Job - Find every line in the listing below that contains the string "element", matching case exactly, and copy each line in full.

******************************

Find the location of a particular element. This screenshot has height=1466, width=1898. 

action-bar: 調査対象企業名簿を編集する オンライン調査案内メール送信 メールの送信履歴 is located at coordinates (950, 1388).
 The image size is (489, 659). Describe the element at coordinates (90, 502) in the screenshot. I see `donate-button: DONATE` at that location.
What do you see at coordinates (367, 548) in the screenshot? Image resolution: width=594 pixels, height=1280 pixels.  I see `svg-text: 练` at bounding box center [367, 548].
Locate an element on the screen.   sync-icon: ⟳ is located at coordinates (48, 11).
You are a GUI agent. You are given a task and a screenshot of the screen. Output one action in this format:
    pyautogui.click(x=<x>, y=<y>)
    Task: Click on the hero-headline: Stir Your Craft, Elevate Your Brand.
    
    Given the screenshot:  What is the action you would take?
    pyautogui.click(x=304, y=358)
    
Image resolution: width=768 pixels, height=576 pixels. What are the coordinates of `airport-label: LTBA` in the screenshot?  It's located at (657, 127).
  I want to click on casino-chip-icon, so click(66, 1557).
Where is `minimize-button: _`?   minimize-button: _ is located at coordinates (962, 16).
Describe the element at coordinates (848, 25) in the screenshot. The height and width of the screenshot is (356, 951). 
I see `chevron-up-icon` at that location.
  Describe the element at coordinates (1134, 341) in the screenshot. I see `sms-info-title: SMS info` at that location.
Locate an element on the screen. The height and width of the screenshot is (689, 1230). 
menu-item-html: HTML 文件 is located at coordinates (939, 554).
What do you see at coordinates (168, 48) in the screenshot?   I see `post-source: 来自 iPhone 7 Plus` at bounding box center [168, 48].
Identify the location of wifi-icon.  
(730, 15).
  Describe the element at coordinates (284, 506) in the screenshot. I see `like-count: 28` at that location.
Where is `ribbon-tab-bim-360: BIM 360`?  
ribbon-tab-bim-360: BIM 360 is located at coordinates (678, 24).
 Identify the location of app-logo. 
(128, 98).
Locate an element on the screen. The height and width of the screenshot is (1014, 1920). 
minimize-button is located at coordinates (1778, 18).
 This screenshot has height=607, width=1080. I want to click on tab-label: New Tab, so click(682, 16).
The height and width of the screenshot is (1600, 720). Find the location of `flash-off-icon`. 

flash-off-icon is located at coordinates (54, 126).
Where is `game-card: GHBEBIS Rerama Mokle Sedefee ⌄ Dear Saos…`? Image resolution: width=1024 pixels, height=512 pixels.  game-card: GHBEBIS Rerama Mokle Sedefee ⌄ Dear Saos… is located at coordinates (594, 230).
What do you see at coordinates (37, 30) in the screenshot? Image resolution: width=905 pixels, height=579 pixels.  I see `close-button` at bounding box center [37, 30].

******************************

Written solution -
Find the location of a particular element. This screenshot has height=1466, width=1898. 
 The image size is (489, 659). Describe the element at coordinates (90, 502) in the screenshot. I see `donate-button: DONATE` at that location.
Locate an element on the screen.   sync-icon: ⟳ is located at coordinates (48, 11).
Describe the element at coordinates (848, 25) in the screenshot. The height and width of the screenshot is (356, 951). 
  Describe the element at coordinates (1134, 341) in the screenshot. I see `sms-info-title: SMS info` at that location.
Locate an element on the screen. The height and width of the screenshot is (689, 1230). 
  Describe the element at coordinates (284, 506) in the screenshot. I see `like-count: 28` at that location.
Locate an element on the screen. The height and width of the screenshot is (1014, 1920). 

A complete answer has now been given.